Task: Rewrite these items with "screenshot" changed to "image", keeping everything else the same. Omit the pictures.

Records for the task:
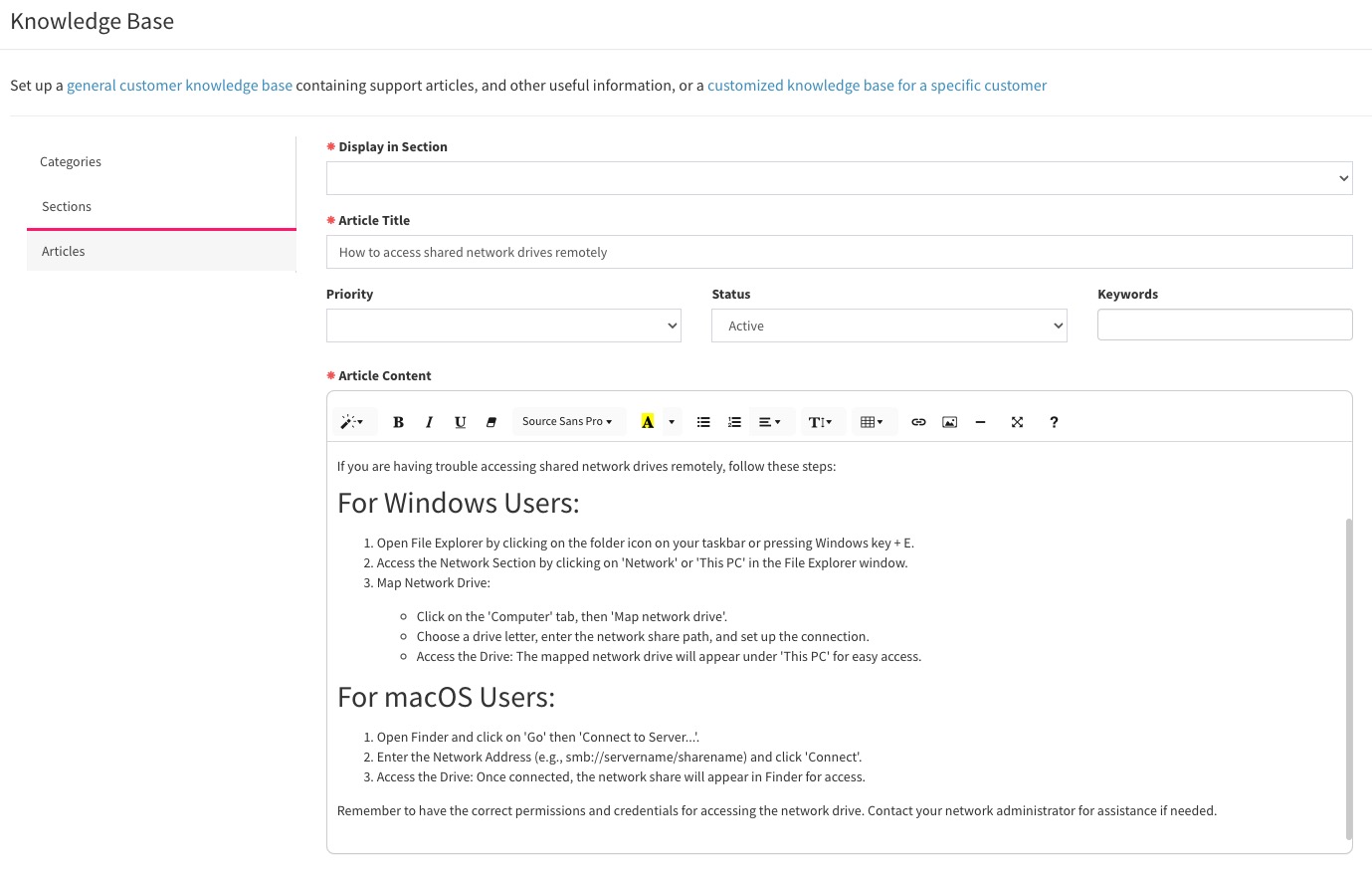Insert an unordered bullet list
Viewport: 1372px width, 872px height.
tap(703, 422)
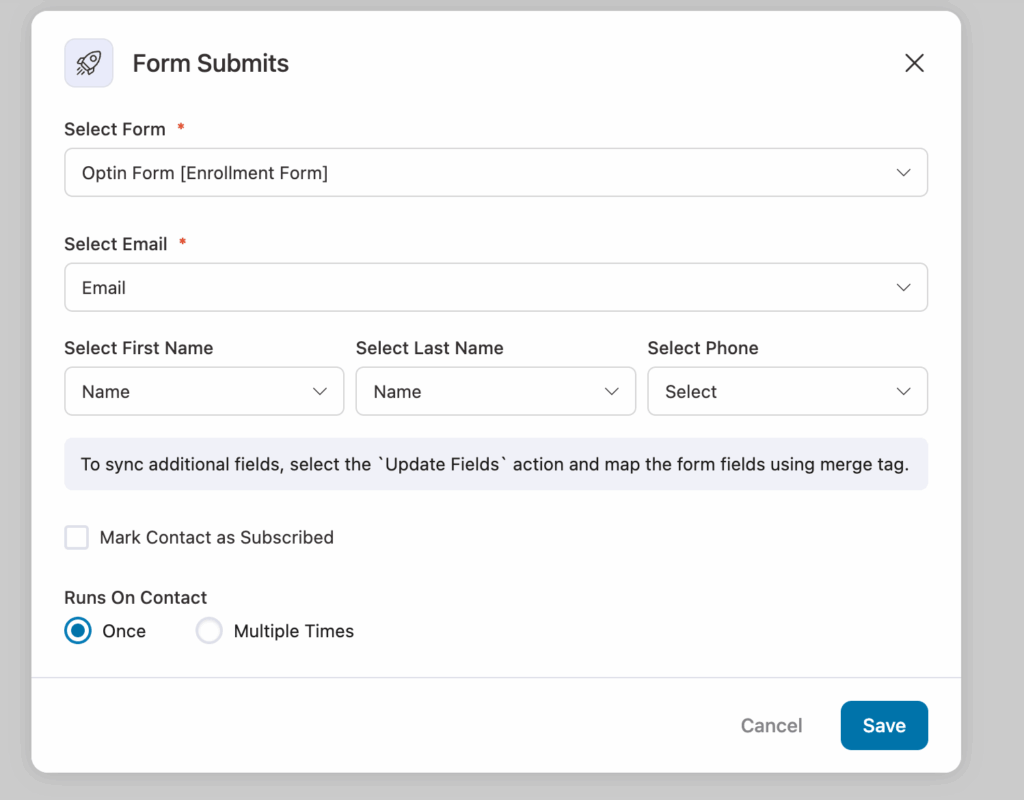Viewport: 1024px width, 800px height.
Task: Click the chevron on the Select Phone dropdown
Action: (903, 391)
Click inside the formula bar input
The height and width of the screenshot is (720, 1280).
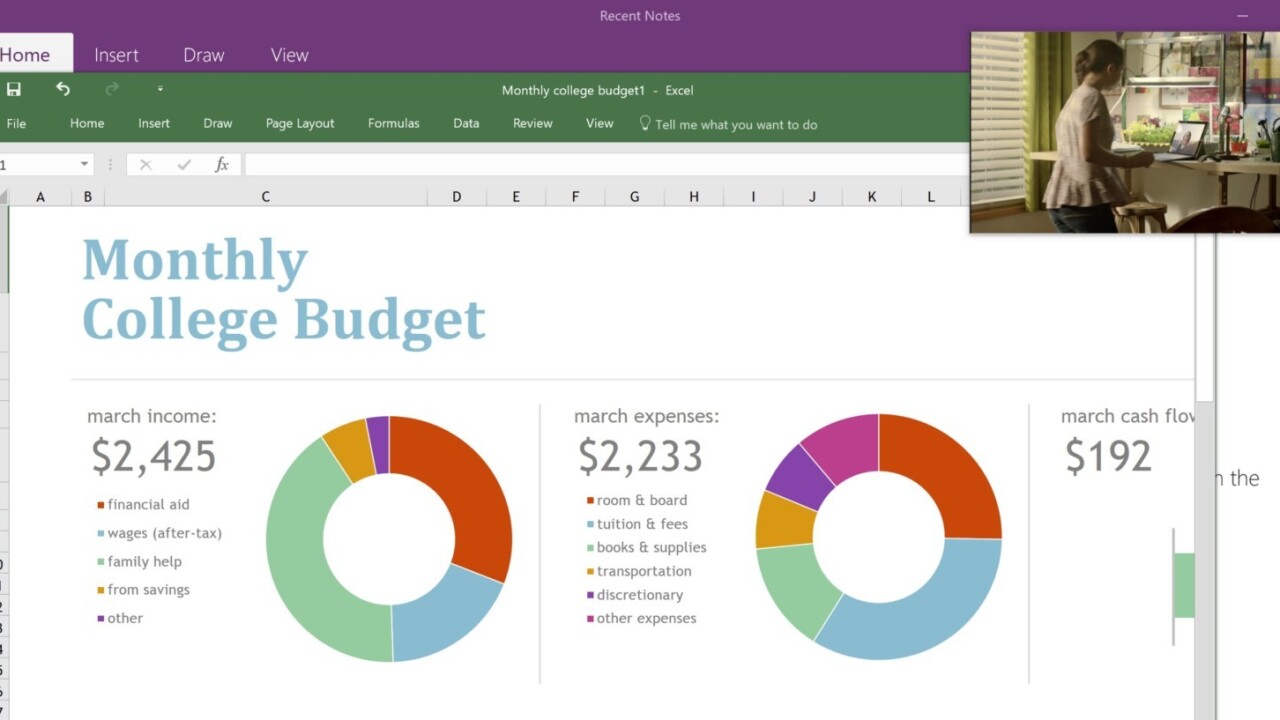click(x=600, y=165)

Task output:
Insert an unordered bullet list
Viewport: 1372px width, 872px height.
tap(703, 422)
Viewport: 1024px width, 800px height.
Task: Click the chevron on the Select Phone dropdown
Action: (903, 391)
Click inside the formula bar input
The height and width of the image is (720, 1280).
click(x=600, y=165)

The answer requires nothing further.